> **Instructions to follow**
For this exercise, restate the data below with no change at all.

━━━━━━━━

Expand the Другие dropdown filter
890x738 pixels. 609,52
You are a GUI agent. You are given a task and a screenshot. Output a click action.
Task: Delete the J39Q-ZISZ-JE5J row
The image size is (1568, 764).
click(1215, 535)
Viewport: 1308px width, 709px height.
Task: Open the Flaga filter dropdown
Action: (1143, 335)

━━━━━━━━

> **Response**
Expand the Другие dropdown filter
890x738 pixels. 609,52
You are a GUI agent. You are given a task and a screenshot. Output a click action.
Task: Delete the J39Q-ZISZ-JE5J row
The image size is (1568, 764).
click(1215, 535)
Viewport: 1308px width, 709px height.
Task: Open the Flaga filter dropdown
Action: (1143, 335)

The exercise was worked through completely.